START EXCERPT PROVIDED

However, we are less optimistic about Europe where we attach the highest probability to the L- shape (Figure 5)
Figure 5: Europe stylised growth scenarios and probabilities
Left image source: Columbia Threadneedle Investments; Bloomberg (BBG). Bloomberg surveys 70 of the nation’s economists on their economic and interest rate outlook on a monthly basis. Y-axis is the level of GDP and 2019Q4 level = 1. CTI median represents an internal survey of investment strategists.
Right image source: Columbia Threadneedle Investments; represents probability of shape recovery based on weekly internal surveys of investment
Given these relatively modest probability-adjusted assumptions for the path of economic recovery in the US and Europe, Ed Al-Hussainy, Head of Macro Research, forecasts that there will only be modest rises in interest rates and bond yields in both regions.
Regardless of the path of economic and financial market recovery from Covid-19, we must not forget that prior to the pandemic developed economies were in a long-term trend of relatively low growth caused by multi-year trends in demographics, high debt levels etc. The pandemic may affect some trends on consumer spending, corporate globalisation, higher debt levels and public policy initiatives, but it is unlikely to accelerate aggregate demand from the trend of the past few decades.
If we combine the long-term economic outlook with a relatively high starting point for equity- market valuations, based on the cyclically adjusted P/E ratio (CAPE), a measure created by John Campbell and Robert Shiller, then expected market returns may be modest compared to history. In Figure 6 we can see that the CAPE was at 27.6 in early May. Based on this value, forward 10-year returns on the S&P 500 have generally been less than 10% and negative in some cases. We expect average returns over the next 10 years of 4%-6% within a range of -2%-8%.
Figure 6: Cyclically adjusted price earnings ratio (CAPE) and 10-year forward total returns
Source: Columbia Threadneedle Investments; Robert Shiller/Yale University.
However, broad market valuations can be deceiving. According to Empirical Research, “Big Growers, the 75 large-cap stocks with the very best all-around growth credentials, are now trading at almost five times the market’s trailing-P/E on an equal-weighted basis, a valuation last seen in December 1999. They’ve had an extraordinary pandemic, outperforming the market by double-digits on the way down and again on the way back up”. Therefore, perceptions of market performance and valuation may be skewed by investor admiration for companies with visible growth prospects in a growth-starved world, rather than an abundance of optimism about the recovery from Covid-19. Consequently, in a U-shaped recovery the distortions created by this skew may create greater opportunity for security selection outside these few large-cap stocks.
Figure 7 shows that investors have differentiated in considering the future of different industries/sectors. Clearly, investors have taken a view of how the economic recovery from the pandemic-induced shutdown will affect different industries’ earnings recovery, with some fitting into each of the “U”,”V”, or “L” scenarios. When disaggregated this way, investors appear to be acting more rationally than some observers focusing on the market averages are indicating.
Figure 7: S&P 500 implied recovery by industry (based on EPS estimates)
Source: Bloomberg Consensus, Columbia Threadneedle Investments research
Investors may be too optimistic about which industries will experience a faster recovery, but there appears to be as much opportunity to rebalance views within the market as there is a need for market averages to fall materially.
The future is capricious, which is why forecasting is very hard and partly why financial markets exist in the first place. We should expect markets to try to anticipate complex future events but experience additional volatility as those expectations change with events. An irrational market would be one that does not attempt to discount the future.

END EXCERPT PROVIDED

WHAT THE TASK REQUIRES: According to the market outlook excerpt, what was the CAPE in early May? The items have no connection to the market outlook excerpt.

START EXTRACTED MATERIAL

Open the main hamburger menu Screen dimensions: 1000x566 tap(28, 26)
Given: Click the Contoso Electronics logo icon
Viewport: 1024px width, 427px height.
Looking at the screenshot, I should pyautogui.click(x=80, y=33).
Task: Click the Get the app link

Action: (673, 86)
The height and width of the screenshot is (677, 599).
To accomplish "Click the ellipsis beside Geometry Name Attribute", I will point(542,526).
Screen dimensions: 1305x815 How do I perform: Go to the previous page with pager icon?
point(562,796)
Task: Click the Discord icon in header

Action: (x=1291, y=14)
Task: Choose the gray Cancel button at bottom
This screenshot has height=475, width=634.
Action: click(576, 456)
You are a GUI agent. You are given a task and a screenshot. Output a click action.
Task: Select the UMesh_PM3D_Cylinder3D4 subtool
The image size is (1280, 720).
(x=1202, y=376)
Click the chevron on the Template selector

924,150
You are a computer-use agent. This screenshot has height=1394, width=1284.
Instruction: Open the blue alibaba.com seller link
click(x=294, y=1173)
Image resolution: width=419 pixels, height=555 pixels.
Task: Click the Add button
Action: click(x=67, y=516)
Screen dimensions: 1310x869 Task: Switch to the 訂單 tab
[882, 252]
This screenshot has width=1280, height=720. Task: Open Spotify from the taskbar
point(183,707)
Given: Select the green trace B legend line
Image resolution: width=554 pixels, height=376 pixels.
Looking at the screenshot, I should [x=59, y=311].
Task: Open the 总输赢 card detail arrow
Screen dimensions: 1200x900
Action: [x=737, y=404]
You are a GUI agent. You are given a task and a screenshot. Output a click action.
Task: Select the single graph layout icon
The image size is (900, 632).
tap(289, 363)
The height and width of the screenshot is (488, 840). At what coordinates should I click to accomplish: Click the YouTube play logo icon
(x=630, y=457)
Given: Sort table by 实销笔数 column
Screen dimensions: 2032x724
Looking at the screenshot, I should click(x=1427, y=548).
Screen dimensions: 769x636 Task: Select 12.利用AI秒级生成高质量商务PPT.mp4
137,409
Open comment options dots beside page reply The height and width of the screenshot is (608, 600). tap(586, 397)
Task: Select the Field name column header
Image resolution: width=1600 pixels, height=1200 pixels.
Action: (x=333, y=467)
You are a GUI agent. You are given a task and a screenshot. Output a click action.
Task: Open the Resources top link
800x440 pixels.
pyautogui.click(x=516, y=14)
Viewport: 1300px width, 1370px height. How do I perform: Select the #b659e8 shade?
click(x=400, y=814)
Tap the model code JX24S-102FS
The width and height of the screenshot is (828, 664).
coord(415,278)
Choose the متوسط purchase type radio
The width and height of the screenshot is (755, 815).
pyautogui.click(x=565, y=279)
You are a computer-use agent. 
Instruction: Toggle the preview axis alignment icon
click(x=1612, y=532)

END EXTRACTED MATERIAL

RESULT OF THIS EXERCISE: 27.6